Sayın Başkan, değerli milletvekilleri; yeri gelmişken siyonizmin kirli ajandasını, doğal gaz dâhil Türkiye'nin Doğu Akdeniz'deki çıkarlarını nasıl tehdit ettiğini de biraz anlatmak istiyorum. Kuzey Kıbrıs parsel parsel satılıyor -ne kadar farkındasınız bilmiyorum- sata sata satacak toprak kalmadı, oradaki emlakçılarla konuştuğunuzda bunu çok rahat anlatırlar size. Siyonistler, Kuzey Kıbrıs'ta binlerce dönüm Türk toprağını satın alarak sessiz bir işgal yapıyorlar. Adadaki uzantıları sayesinde sitelerden oluşan yüzlerce konutu, devasa arazileri satın aldılar. Görüyoruz ki birileri yavru vatanı büyük İsrail yapmanın, Kuzey Kıbrıs Türk Cumhuriyeti'nde ikinci bir İsrail kurmanın peşine düşmüşler. Rumlar bile yarın müzakere masasına oturmaları gerektiğinde karşılarında muhatap olarak Türkler yerine İsraillileri bulacaklarından endişe duymaya başlamışlar.
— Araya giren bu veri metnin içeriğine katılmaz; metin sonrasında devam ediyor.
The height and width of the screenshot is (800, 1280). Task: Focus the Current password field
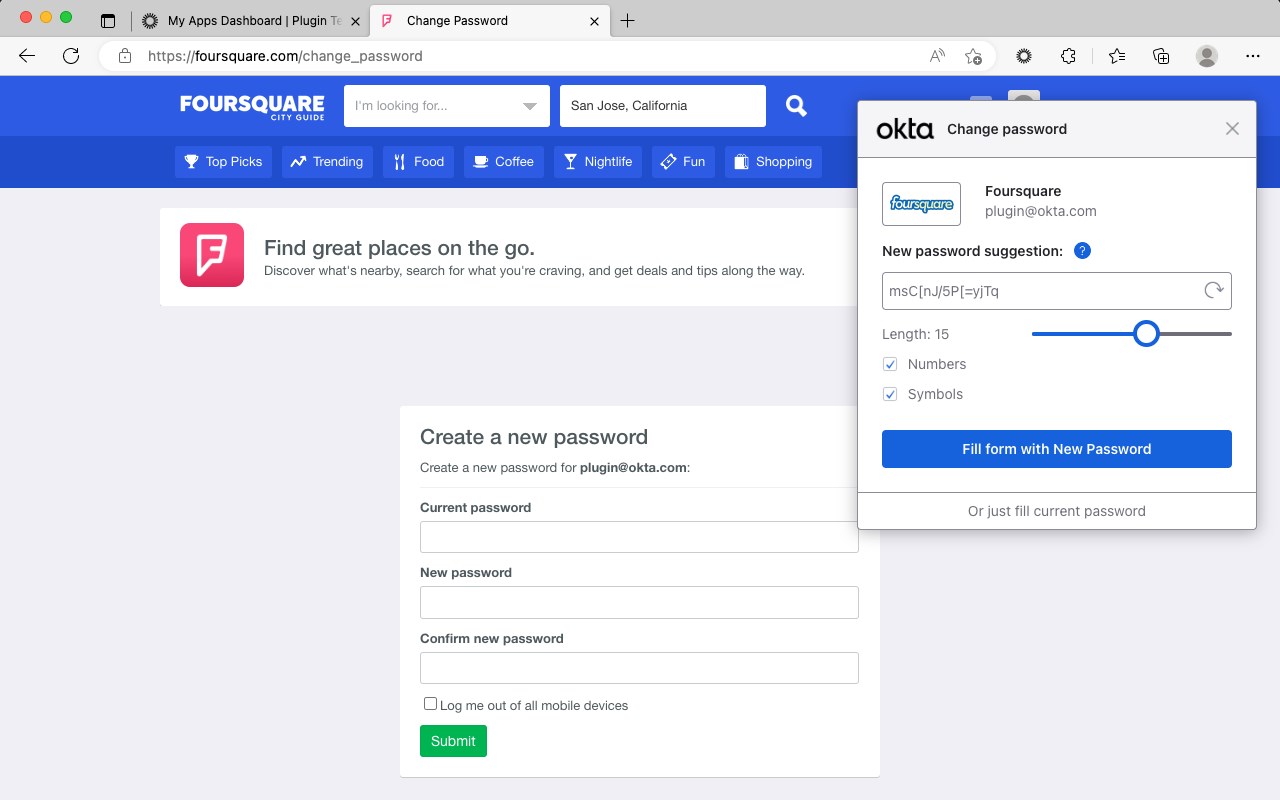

Türkiye bugün uluslararası arenada hayati bir mücadele veriyor, her tarafta. Etrafımız Türkiye'nin geleceğini şekillendirecek olaylarla çevrili. Böylesi bir zamanda Kıbrıs konusunda yapılacak en ufak bir hata Türkiye'ye gerçekten çok pahalıya mal olacaktır. Unutmayın, Kıbrıs'a sahip olan Doğu Akdeniz'e ve Orta Doğu'ya sahip olur, zira Kıbrıs'ı kaybedersek başta Doğu Akdeniz olmak üzere birçok alanda Türkiye geri adım atmak zorunda kalacaktır; tüm bu riskler ortadayken Ayşe bir daha tatile çıkabilir mi, vallahi orası muallak. En büyük kayıplarımızdan biriyse Doğu Akdeniz'deki hakkımız olan doğal gaz ve petrol rezervleri olur, o yüzden Türkiye olarak bu siyonist işgale bir an önce "Dur!" demek zorundayız. Doğu Akdeniz'deki münhasır ekonomik bölgelerinde, iktidar, hakkımızı korumak zorunda ve sahip çıkmalı, o rezervler kurtlar masasına teslim edilmemeli. Emin olun, Doğu Akdeniz'deki rezervlere sahip çıkarsak ve bu zenginliğimizi milletimizle bölüşürsek ne bütçedeki kara delikleri kapatmak için vatandaşın sırtına verdiğiniz vergi yüküne ne de -geçen dönem yaşadığımız gibi- ek bütçeye ihtiyaç duyarız, yeter ki ekonomik adımları doğru atalım. Bu iş sadece sondaj gemilerine "Piri Reis" "Oruç Reis" isimlerini vermekle de olmaz, onu da hatırlatayım size. Mavi vatanın tarihteki kahramanları gibi bu işin üstüne cesaretle gitmek lazım. Doğu Akdeniz'de daha çoğu varken Karadeniz'deki gibi daha azına razı olmayacağız; konunun İYİ Parti olarak da bizzat takipçisi olacağımızdan emin olun.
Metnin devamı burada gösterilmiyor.